Com esse diapasão, Oswaldo Cruz erradicou o mosquito em 1903, no Rio. Ele dirigiu a “brigada mata-mosquito”, plano de higienização da cidade. Adentrou nas casas valendo-se de um tribunal exclusivo para esta causa. Erradicou o Aedes, ganhou estátua de herói, mas mesmo assim cidadãos viram sua privacidade invadida.
Os mosquitos zumbizando e a nossa modorra intelectual estão deixando rastros de negligência na escalada de mortes nesse país, a ponto do mosquiteiro ser quesito básico de segurança. Se o discurso político é o da anti-pobreza, desfechos como o do vovô João revelam notas fúnebres das mortes inaceitáveis.
Noves fora: zero. Faltam-nos Oswaldos e sobram cruzes em nossos quintais. Como ainda serão tristes nossos invernos!
7 comentários:
Comportamentos ...hábitos culturais ...
Roger essa epidemia de doenças transmitidas por mosquitos no Brasil, refletem exatamente nossa decadência na saúde pública nos últimos anos‼️ Fico impressionado com o descaso de nossas autoridades diante dessas tragedias diárias vividas por nossa população, Sem esquecer da Malária, que em nossa Região, representa mais de 99% dos casos no Brasil, que mesmo apresentando o menor número de casos em 35 anos(OMS), ainda é muito grave, principalmente devido ao diagnóstico tardio! Mas não podemos cruzar os braços e procurar , manter nossas áreas livres de reservatórios e incentivar nossa vizinhança !

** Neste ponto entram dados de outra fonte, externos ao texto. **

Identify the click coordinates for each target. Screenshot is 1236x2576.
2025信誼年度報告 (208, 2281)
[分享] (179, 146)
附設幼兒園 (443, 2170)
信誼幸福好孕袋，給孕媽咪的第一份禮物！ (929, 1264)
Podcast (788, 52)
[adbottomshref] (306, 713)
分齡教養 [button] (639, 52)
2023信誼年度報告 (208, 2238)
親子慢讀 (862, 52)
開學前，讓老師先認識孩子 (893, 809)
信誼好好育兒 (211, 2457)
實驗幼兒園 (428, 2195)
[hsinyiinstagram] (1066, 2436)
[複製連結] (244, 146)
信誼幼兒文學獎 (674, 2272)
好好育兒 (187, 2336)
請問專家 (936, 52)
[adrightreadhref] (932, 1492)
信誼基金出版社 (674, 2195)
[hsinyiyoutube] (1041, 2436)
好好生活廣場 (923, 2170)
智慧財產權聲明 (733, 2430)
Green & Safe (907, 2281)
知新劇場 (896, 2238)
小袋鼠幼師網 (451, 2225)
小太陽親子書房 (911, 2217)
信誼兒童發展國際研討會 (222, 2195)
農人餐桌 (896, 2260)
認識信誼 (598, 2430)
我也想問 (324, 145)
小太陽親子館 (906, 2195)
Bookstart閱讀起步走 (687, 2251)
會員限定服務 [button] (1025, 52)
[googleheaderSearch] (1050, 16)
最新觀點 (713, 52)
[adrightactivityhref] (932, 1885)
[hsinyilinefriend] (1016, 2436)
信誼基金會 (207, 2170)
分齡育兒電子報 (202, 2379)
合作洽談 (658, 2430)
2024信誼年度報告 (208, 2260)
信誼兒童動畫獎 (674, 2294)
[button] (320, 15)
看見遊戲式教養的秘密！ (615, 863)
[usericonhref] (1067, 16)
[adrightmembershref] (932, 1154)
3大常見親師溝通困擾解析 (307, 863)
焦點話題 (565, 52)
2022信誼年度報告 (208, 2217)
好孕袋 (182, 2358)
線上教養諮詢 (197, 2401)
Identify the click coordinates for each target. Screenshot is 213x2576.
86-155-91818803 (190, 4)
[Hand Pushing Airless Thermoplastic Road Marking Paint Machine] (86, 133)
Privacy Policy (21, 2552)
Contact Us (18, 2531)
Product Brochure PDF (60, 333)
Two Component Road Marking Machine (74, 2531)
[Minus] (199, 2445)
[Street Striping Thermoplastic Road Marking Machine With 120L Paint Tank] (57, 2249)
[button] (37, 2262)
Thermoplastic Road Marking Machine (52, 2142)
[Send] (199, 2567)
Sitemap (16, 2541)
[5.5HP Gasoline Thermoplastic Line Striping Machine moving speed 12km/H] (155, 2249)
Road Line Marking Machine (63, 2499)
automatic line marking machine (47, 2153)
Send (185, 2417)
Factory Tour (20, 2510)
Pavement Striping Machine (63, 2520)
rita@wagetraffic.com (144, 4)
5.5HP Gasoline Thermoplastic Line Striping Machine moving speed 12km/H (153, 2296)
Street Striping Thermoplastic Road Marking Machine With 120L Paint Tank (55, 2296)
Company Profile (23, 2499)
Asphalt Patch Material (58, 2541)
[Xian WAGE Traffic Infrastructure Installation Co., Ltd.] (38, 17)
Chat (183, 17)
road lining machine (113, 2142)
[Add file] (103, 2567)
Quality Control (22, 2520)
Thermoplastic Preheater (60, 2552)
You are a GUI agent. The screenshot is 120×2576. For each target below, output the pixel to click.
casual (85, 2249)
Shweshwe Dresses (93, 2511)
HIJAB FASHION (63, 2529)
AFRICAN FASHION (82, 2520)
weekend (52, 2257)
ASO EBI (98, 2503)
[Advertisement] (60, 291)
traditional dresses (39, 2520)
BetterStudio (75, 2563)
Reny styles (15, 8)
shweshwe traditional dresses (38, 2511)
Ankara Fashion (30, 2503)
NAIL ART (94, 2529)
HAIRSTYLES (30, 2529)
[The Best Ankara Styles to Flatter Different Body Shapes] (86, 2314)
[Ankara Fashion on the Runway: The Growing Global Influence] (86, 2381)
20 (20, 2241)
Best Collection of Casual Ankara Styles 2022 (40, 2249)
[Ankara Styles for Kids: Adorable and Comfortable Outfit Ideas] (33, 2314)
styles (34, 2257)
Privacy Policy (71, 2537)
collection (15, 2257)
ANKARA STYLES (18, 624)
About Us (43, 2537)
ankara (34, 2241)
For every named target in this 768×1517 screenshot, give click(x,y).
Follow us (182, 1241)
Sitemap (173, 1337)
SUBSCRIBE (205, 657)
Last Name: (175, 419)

Inegável realidade. Pode-se admitir que as condições de proliferação dessas mosquitas (pra lembrar a presidenta inocenta) não se situam apenas nos lares (?) urbanos. É de se perguntar: em Belém, cujas condições urbanas precaríssimas em tema de saneamento, aterros e drenagens, a existência de extensas matas (não florestas) em plena urbe,e adjacências, de que são exemplos as cercanias do aeroporto (sob controle militar), afora outras, não serão áreas privilegiadas para dar ensejo ao ciclo da produção de larvas? Alguém já viu as autoridades sanitárias agirem nessas áreas, que, em alguns casos, servem até para a acumulação de lixos de todas as ordens?
Rocha Neto, a Dengue é doença urbana, de modo que somos culpados em 80%.
Sade, você acaba de reiterar o que havia posto ao Rocha Neto, com exemplos importantes. Essas questões sanitárias são realmente negligenciadas, mas insisto em lembrar que, individualmente, poderíamos fazer mais.
O Aedes prefere o inverno, mas desafia as 4 estações. Ser ou não ser urbano, qual a diferença?
João Plaça Jr.
O individual é importante e, creio, a conscientização tem sido mais apurada. Porém, a negligência do que é público está aí, escancarada. Vovô João era cuidadoso, mas não foi bem cuidado quando adentrou hospital, pois onde se espera que o cuidado seja redobrado, muitas vezes está despreparado, ou negligenciado, quiçá desatento para a gravidade do momento.